Q: What's your occupation?
A: Cowhand, sheepherder; game poacher.
Q: Where's your papers?...Your I.D.--draft card,
social security, driver's license?
A: Don't have none. Don't need none.
I already know who I am.
Edward Abbey is one of the patron saints of the modern Environmental movement; right up there with Rachel Carson. Desert Solitaire, his memoir of working in a National Park, is an impassioned statement of preservationist principles and his comic novel, The Monkey Wrench Gang, is a virtual primer for ecoterrorism. But my personal favorite of his books is the little remembered Brave Cowboy, the basis for the excellent but equally forgotten Kirk Douglas film, Lonely Are the Brave. It belongs on the shelf with the other uniquely American paens to independence and rugged individualism: One Flew Over the Cuckoo's Nest(read Orrin's review), Cool Hand Luke, From Here to Eternity (read Orrin's review), All the Pretty Horses (read Orrin's review), etc.

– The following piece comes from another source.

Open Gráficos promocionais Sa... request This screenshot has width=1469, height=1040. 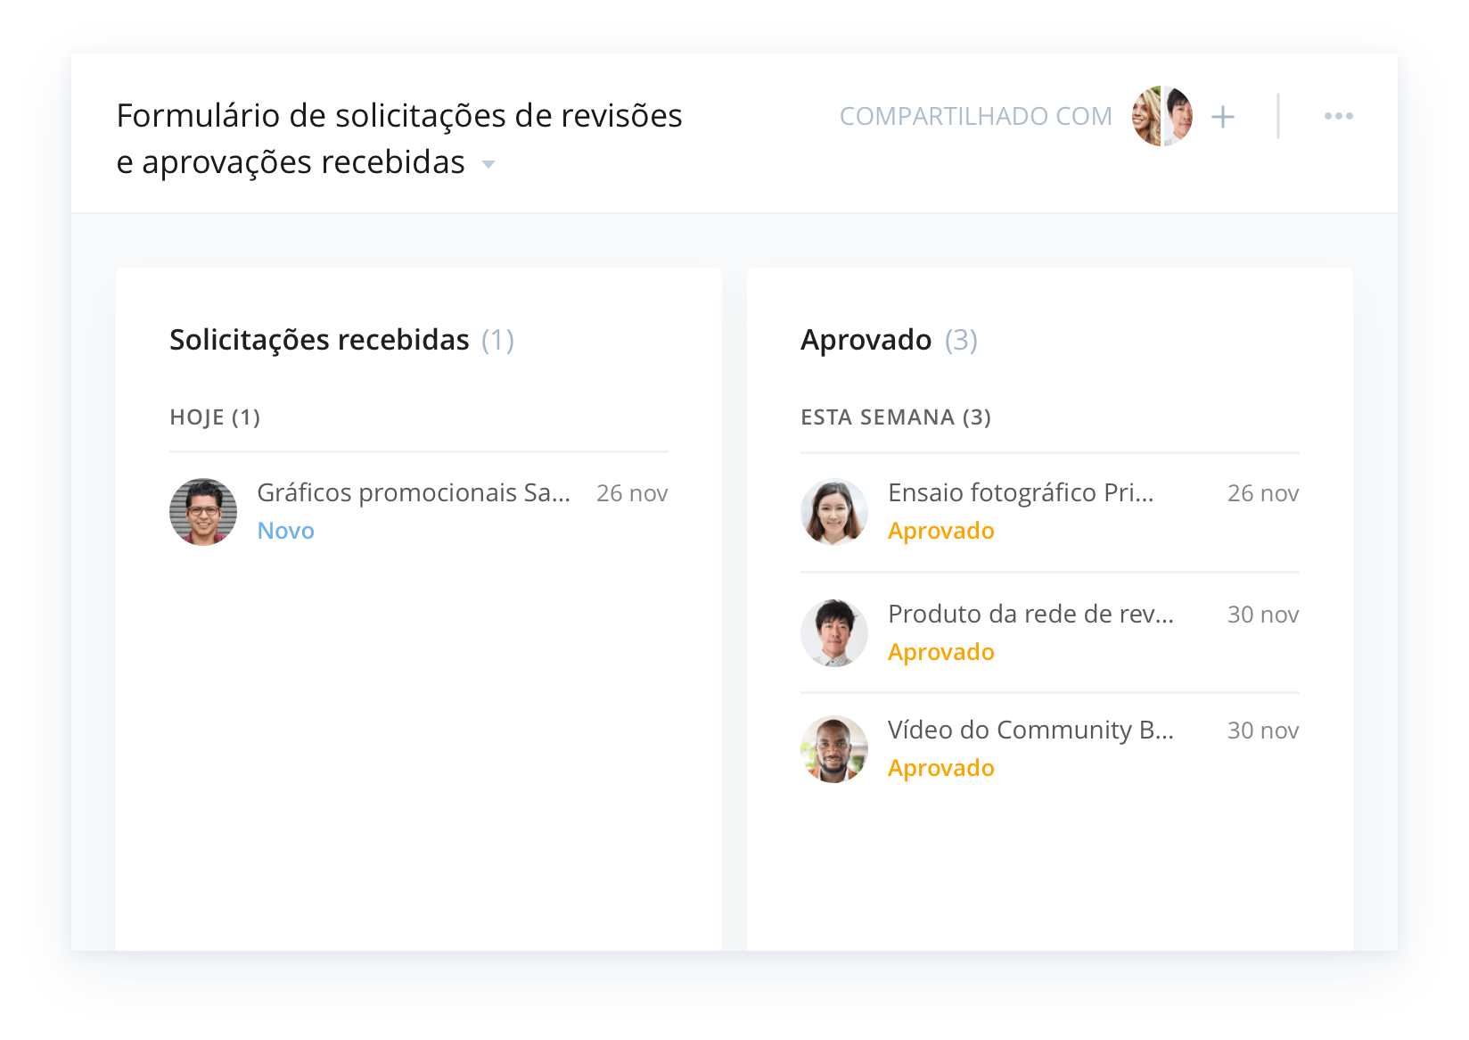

Set in the mid 1950's, the novel tells the story of Jack Burns, a latter day cowboy, now reduced to working as a hand on a sheep ranch, who gets himself thrown into prison so that he can help his draft dodging friend escape. But when his buddy refuses to compromise the moral purity of his concientious objector status, Burns is forced to break out on his own, assuming that a vicious Mexican prison guard he has aggravated doesn't kill him first. In the meantime the authorities have realized that Jack too is unregistered and that while they were in college together, he helped his friend with some radical causes, however ineffectual. So when he does manage to escape, Jack ends up being treated as a dangerous fugitive, instead of as the fairly harmless eccentric that he is. Pursued by locals, feds, the military and the sadistic guard, he takes off into the desert, his only allies a high spirited horse, who's as much trouble as help, and a phlegmatic local sherriff named Morlin Johnson.
In a broader sense though, what the book is really about is the clash
between the values of the old West and the bureaucratic, mechanized, regimented
and federalized modern West. Though it lacks the memorable set-pieces
that distinguish the other books cited above and is admittedly none too
subtle in portraying the menace of modern life, it succeeds nonetheless
because the character of Jack Burns evokes such nostalgia in the reader
and like Don Quixote, we find the mental world that he lives in more attractive
than the reality that has begun to crowd in on him. I like the novel
very much and especially recommend the movie.